**Material for the task:**
⟨
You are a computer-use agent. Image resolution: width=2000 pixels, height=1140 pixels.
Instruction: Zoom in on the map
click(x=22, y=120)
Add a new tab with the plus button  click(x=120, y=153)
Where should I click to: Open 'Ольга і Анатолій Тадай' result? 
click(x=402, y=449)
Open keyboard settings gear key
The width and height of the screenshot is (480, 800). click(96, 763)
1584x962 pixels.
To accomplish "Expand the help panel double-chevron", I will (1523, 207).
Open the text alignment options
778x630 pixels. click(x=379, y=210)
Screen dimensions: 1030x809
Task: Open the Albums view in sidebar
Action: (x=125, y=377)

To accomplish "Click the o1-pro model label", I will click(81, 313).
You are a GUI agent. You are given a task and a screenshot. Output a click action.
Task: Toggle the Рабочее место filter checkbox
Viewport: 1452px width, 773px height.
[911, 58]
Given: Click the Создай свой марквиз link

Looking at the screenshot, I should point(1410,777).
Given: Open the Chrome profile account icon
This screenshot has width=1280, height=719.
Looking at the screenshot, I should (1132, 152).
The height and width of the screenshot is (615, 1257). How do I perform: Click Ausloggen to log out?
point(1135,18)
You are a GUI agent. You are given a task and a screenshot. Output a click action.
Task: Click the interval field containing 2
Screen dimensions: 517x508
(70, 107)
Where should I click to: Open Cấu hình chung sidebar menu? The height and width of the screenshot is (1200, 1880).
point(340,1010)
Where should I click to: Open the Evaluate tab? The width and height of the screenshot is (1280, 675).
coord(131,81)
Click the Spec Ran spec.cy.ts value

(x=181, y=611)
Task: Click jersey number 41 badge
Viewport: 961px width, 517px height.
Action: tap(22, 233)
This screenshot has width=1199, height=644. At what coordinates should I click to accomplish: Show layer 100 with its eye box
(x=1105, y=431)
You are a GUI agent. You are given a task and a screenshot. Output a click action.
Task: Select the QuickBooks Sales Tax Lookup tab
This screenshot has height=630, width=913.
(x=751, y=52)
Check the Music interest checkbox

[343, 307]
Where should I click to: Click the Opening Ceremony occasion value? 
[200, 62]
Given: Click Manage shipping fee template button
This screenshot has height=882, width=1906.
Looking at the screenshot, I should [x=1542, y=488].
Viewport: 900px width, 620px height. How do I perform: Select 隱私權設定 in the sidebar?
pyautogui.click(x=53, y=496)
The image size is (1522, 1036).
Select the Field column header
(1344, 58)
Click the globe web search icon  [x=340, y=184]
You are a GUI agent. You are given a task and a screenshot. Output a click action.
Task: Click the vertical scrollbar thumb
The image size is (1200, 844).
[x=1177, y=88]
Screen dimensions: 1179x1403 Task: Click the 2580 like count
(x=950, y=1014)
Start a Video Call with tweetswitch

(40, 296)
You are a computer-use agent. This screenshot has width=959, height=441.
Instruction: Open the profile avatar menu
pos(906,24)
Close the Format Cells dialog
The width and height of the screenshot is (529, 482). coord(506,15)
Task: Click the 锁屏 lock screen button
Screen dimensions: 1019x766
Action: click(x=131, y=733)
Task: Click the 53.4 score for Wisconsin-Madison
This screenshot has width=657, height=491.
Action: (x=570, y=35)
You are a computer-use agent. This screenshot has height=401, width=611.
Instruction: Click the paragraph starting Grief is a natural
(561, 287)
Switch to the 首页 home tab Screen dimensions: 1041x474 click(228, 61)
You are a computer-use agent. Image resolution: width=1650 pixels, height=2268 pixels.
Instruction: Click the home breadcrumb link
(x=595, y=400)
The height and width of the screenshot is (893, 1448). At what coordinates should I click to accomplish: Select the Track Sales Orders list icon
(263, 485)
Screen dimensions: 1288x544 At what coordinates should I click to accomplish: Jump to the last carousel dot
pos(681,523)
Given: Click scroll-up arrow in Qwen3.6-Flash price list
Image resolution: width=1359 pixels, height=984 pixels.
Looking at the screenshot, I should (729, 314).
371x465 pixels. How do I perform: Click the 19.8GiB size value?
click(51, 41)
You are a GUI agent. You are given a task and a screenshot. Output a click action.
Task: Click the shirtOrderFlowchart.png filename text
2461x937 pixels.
⟩
Show all lines above containing "computer".

You are a computer-use agent. Image resolution: width=2000 pixels, height=1140 pixels.
You are a computer-use agent. This screenshot has width=959, height=441.
You are a computer-use agent. This screenshot has height=401, width=611.
You are a computer-use agent. Image resolution: width=1650 pixels, height=2268 pixels.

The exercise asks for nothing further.